### Problem statement
In the data that follows, each entry is to be restated exactly.

### Records shown

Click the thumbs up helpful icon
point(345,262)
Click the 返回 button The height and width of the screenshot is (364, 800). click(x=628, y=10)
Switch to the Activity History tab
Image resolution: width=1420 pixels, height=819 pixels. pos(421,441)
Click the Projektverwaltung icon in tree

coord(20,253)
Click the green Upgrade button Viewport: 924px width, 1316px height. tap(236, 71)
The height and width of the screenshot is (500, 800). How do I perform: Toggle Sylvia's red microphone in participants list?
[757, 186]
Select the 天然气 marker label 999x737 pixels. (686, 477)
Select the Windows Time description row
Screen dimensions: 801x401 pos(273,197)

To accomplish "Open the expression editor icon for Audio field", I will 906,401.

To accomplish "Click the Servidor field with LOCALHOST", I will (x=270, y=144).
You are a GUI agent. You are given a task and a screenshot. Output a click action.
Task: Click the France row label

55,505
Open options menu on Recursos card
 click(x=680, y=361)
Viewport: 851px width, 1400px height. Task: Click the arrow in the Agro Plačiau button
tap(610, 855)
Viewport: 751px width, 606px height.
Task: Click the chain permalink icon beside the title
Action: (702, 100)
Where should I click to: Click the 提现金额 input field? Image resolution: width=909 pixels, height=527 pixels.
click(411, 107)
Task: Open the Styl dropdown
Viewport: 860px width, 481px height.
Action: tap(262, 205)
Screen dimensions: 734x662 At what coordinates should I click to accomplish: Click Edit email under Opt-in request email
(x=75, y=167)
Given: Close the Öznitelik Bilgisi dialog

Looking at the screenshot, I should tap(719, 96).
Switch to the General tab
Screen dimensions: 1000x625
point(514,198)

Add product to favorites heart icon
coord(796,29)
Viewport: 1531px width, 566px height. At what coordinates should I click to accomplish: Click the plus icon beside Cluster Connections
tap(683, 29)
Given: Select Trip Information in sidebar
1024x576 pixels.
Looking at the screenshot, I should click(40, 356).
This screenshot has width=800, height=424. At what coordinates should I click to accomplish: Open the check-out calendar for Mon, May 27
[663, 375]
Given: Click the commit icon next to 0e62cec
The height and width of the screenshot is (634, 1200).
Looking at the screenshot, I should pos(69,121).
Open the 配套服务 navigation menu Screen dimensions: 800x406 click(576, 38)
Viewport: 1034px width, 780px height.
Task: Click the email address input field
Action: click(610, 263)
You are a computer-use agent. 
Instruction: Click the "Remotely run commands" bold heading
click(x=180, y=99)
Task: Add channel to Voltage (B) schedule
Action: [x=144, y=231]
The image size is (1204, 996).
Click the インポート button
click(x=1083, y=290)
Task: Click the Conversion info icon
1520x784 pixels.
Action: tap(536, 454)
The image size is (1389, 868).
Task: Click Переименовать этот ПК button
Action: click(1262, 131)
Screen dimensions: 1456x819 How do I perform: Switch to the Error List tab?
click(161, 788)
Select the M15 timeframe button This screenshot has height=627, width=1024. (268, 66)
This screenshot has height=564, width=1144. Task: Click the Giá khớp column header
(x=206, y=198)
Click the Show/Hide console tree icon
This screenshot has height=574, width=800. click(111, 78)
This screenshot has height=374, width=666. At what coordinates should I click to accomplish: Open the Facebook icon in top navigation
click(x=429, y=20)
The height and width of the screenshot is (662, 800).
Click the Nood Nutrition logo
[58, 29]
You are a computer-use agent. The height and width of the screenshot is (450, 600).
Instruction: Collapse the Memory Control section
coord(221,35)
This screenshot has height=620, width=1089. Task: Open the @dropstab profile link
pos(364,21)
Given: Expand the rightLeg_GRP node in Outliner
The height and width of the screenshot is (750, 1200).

### Written response
Click the thumbs up helpful icon
point(345,262)
Click the 返回 button The height and width of the screenshot is (364, 800). click(x=628, y=10)
Switch to the Activity History tab
Image resolution: width=1420 pixels, height=819 pixels. pos(421,441)
Click the Projektverwaltung icon in tree

coord(20,253)
Click the green Upgrade button Viewport: 924px width, 1316px height. tap(236, 71)
The height and width of the screenshot is (500, 800). How do I perform: Toggle Sylvia's red microphone in participants list?
[757, 186]
Select the 天然气 marker label 999x737 pixels. (686, 477)
Select the Windows Time description row
Screen dimensions: 801x401 pos(273,197)

To accomplish "Open the expression editor icon for Audio field", I will 906,401.

To accomplish "Click the Servidor field with LOCALHOST", I will (x=270, y=144).
You are a GUI agent. You are given a task and a screenshot. Output a click action.
Task: Click the France row label

55,505
Open options menu on Recursos card
 click(x=680, y=361)
Viewport: 851px width, 1400px height. Task: Click the arrow in the Agro Plačiau button
tap(610, 855)
Viewport: 751px width, 606px height.
Task: Click the chain permalink icon beside the title
Action: (702, 100)
Where should I click to: Click the 提现金额 input field? Image resolution: width=909 pixels, height=527 pixels.
click(411, 107)
Task: Open the Styl dropdown
Viewport: 860px width, 481px height.
Action: tap(262, 205)
Screen dimensions: 734x662 At what coordinates should I click to accomplish: Click Edit email under Opt-in request email
(x=75, y=167)
Given: Close the Öznitelik Bilgisi dialog

Looking at the screenshot, I should tap(719, 96).
Switch to the General tab
Screen dimensions: 1000x625
point(514,198)

Add product to favorites heart icon
coord(796,29)
Viewport: 1531px width, 566px height. At what coordinates should I click to accomplish: Click the plus icon beside Cluster Connections
tap(683, 29)
Given: Select Trip Information in sidebar
1024x576 pixels.
Looking at the screenshot, I should click(40, 356).
This screenshot has width=800, height=424. At what coordinates should I click to accomplish: Open the check-out calendar for Mon, May 27
[663, 375]
Given: Click the commit icon next to 0e62cec
The height and width of the screenshot is (634, 1200).
Looking at the screenshot, I should pos(69,121).
Open the 配套服务 navigation menu Screen dimensions: 800x406 click(576, 38)
Viewport: 1034px width, 780px height.
Task: Click the email address input field
Action: click(610, 263)
You are a computer-use agent. 
Instruction: Click the "Remotely run commands" bold heading
click(x=180, y=99)
Task: Add channel to Voltage (B) schedule
Action: [x=144, y=231]
The image size is (1204, 996).
Click the インポート button
click(x=1083, y=290)
Task: Click the Conversion info icon
1520x784 pixels.
Action: tap(536, 454)
The image size is (1389, 868).
Task: Click Переименовать этот ПК button
Action: click(1262, 131)
Screen dimensions: 1456x819 How do I perform: Switch to the Error List tab?
click(161, 788)
Select the M15 timeframe button This screenshot has height=627, width=1024. (268, 66)
This screenshot has height=564, width=1144. Task: Click the Giá khớp column header
(x=206, y=198)
Click the Show/Hide console tree icon
This screenshot has height=574, width=800. click(111, 78)
This screenshot has height=374, width=666. At what coordinates should I click to accomplish: Open the Facebook icon in top navigation
click(x=429, y=20)
The height and width of the screenshot is (662, 800).
Click the Nood Nutrition logo
[58, 29]
You are a computer-use agent. The height and width of the screenshot is (450, 600).
Instruction: Collapse the Memory Control section
coord(221,35)
This screenshot has height=620, width=1089. Task: Open the @dropstab profile link
pos(364,21)
Given: Expand the rightLeg_GRP node in Outliner
The height and width of the screenshot is (750, 1200).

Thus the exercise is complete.